On December 11, 2015 Justice Navindra Singh, after written submissions by me and Ms Kissoon, made the order nisi absolute; that is, that the Magistrate must not take any further steps in the matter. Up till then only Bharrat Jagdeo and Magistrate Artiga were parties to the proceedings.

On January 18, 2016 the Attorney General, although not being a party to the proceedings, filed an appeal to the Court of Appeal against Justice Singh’s order. The appeal was signed by the Solicitor General. That amounted to an abuse of the court’s process as the Attorney General, not being a party, had no right to appeal.

On September 13, 2016 I, on behalf of Bharrat Jagdeo, filed a motion in the Court of Appeal seeking an order to strike out or dismiss the appeal on the ground that it was an abuse of the court’s process.

Since 2003 (see 67 WIR- Attorney General v Jardim) the Court of Appeal, consisting of Bernard, Chancellor; Kissoon JA; and La Bennett, additional judge, had ruled in identical circumstances, that the Attorney General not being a party to the originating proceedings, had no right to file an appeal. The court dismissed that appeal.

Normally a motion to strike out is heard promptly by the Court of Appeal. However, shortly after September 13, 2016 the Court of Appeal went on statutory vacation. On its resumption the court fixed the motion to strike out for December 19, 2016. On that date Ms Kissoon laid over written submissions. I laid over my written submissions on December 29, 2016. At paragraph 2 of her submissions Ms Kissoon quite properly conceded that the Attorney General was never a party to the proceedings before Justice Singh.

Ms Kissoon in her written submissions and orally made an application to the court for an amendment to the Notice of Appeal to remove the name of the Attorney General as appellant and substitute Ms Artiga as the appellant. Of course I objected to such an application and argued, on the authority of GTM v Chandroutie 1991-93 GLR 175, that the Notice of Appeal being a nullity, was incapable of being amended. I also argued that Ms Kissoon had no mandate from Ms Aritga to make such an application and in any event the amendment would result in an appeal being filed over one year after the decision of Justice Singh without any grounds to satisfy Order 2 rule (3) (4 and (5) of the Rules of the Court of Appeal.

On January 9, 2017 the Attorney General appeared in the Court of Appeal in person and was granted leave at his request, to file further written submissions within 5 days. The matter was then fixed for January 18, 2017 for ruling.

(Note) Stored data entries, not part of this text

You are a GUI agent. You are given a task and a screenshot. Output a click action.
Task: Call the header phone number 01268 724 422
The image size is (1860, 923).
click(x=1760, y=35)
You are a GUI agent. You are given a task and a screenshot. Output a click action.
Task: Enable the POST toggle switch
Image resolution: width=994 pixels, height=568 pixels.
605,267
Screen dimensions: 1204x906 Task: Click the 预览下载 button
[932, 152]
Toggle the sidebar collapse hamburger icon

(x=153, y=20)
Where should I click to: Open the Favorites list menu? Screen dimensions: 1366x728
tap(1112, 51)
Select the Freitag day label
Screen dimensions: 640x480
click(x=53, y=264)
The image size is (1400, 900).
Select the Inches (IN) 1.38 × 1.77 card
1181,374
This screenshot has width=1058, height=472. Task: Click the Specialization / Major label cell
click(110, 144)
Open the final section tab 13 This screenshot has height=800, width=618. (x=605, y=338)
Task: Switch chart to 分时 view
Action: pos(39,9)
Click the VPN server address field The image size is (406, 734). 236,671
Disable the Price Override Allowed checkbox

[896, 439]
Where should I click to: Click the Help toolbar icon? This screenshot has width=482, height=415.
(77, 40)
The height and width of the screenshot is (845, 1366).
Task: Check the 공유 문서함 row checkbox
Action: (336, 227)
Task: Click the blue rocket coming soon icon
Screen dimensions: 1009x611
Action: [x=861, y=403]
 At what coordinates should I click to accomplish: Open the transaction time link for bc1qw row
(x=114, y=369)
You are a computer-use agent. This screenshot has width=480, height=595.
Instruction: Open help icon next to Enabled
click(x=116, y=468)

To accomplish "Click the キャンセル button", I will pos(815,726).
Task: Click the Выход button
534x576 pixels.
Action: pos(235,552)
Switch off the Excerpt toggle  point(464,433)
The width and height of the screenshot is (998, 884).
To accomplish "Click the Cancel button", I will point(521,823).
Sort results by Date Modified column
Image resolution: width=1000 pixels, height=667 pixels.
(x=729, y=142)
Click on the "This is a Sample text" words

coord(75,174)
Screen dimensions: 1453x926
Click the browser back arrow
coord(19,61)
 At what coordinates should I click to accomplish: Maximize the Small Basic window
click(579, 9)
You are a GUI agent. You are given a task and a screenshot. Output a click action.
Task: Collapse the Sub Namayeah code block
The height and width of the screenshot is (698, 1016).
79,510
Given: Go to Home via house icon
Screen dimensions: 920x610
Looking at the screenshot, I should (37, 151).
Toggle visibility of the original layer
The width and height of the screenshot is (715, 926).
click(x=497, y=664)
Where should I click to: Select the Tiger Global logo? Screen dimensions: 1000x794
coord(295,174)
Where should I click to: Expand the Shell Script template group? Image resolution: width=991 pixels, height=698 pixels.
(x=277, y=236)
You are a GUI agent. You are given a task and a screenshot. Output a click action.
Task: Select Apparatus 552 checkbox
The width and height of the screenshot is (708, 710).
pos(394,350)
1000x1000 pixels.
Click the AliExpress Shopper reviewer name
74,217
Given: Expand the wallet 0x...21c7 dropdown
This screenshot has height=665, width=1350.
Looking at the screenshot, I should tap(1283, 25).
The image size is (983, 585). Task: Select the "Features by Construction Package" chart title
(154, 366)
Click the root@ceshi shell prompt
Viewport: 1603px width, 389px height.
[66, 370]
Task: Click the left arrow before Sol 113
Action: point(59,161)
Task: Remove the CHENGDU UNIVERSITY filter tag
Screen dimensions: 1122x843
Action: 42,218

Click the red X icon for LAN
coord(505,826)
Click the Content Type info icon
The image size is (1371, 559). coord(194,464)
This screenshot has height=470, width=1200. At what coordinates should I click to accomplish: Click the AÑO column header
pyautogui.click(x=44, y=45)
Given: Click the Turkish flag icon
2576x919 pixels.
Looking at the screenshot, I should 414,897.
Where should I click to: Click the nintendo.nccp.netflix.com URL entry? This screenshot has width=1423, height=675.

On January 18, the court delivered its decision dismissing the appeal as an abuse to the process of the court, a jurisdiction that the court undoubtedly had.

Up to January 18, 2017 the Attorney General had not filed any additional submissions. He did not attend court on that date. Ms Stewart from the Attorney General’s office attended and held for Ms Kissoon. That was the first time that Ms Stewart was placed on record.

The article in the Guyana Chronicle gives the impression that the court was constituted by the Chancellor alone. That was a deliberate attempt to mislead. The court was constituted by the Chancellor, Justice of Appeal BS Roy and additional judge Dawn Gregory. It was so constituted on all the occasions. The ruling was read by the Chancellor but it was the ruling of the court, that is by all three judges.

It is indeed strange and unfair for blame to be laid, as the article does, at the feet of the Chancellor. The filing of the appeal with the Attorney General as appellant was a colossal blunder on the part of the law officers of the state, and that blunder should not be shifted onto the court or any member of the court.

It is an indictment on the law officers of the state that although the motion to strike out was filed and served on the Attorney General since September 13, 2016, no proper application was made for an extension of time to file an appeal by them on behalf of Ms Artiga.